The F-35 joint strike fighter (JSF) programme emerged as one of the major winners from the Pentagon’s proposed budget for fiscal year 2010, unveiled by Defense Secretary Robert Gates on 6 April. Previous speculation said that the axe would fall on either the F-35 programme, led by Lockheed Martin, or the USAF’s other flagship fighter, the F-22 Raptor, also Lockheed led.
Gates said that production of the F-22, which entered service in 2005 and is regarded by some observers as the best aircraft ever deployed by the USAF, would be halted at 187. Meanwhile, he wants to increase production of the F-35. If his proposals were to be implemented, the US would build around 2,443 JSFs, at a cost of $1tn to manufacture and maintain.
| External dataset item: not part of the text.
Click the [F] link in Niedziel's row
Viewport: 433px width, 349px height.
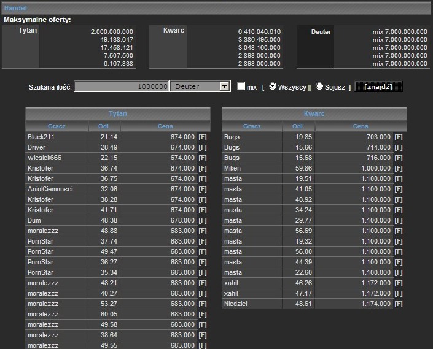click(399, 304)
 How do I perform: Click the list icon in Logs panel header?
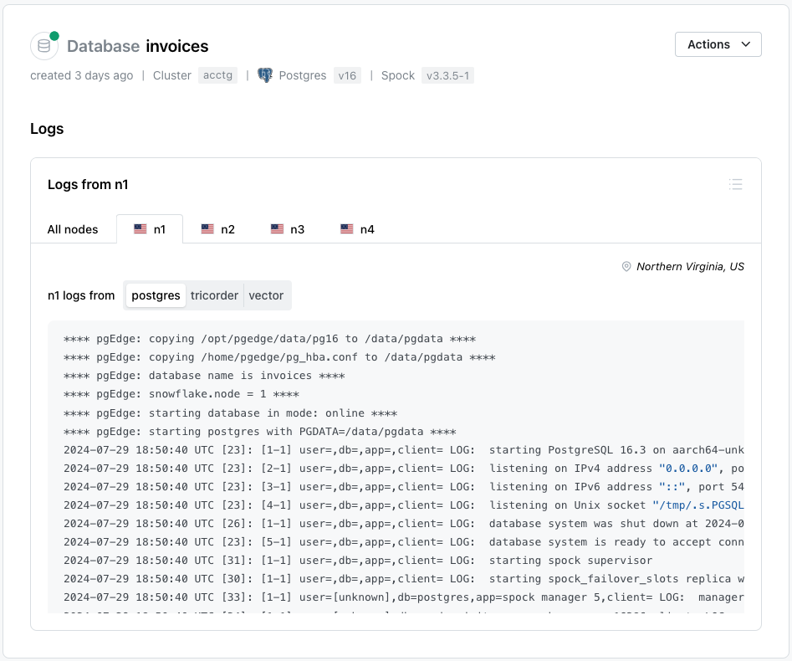click(x=735, y=184)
The Pentagon’s 2010 budget is just a proposal, however, and will still need the approval of President Barack Obama and the US Congress – where lawmakers are expected to fight strenuously to preserve the jobs of their voters.
USAF shifts to face new threats
Economics has clearly played a big role in Gates’s calculations. Production costs of the F-22 amounted to around $140m a plane prior to Gates’s call for a halt in production, while the figure for the JSF is a somewhat lower $85m. In addition, unit costs for the Raptor have risen to a staggering $340m since production was curtailed.
The budget also clearly represents, however, a fundamental shift in US military priorities away from fighting the conventional wars that characterised the Cold War and the requirement for the F-22, which was conceived in the early 1980s. The focus now is on facing the new threats to the US from insurgents and terrorists in countries such as Iraq and Afghanistan.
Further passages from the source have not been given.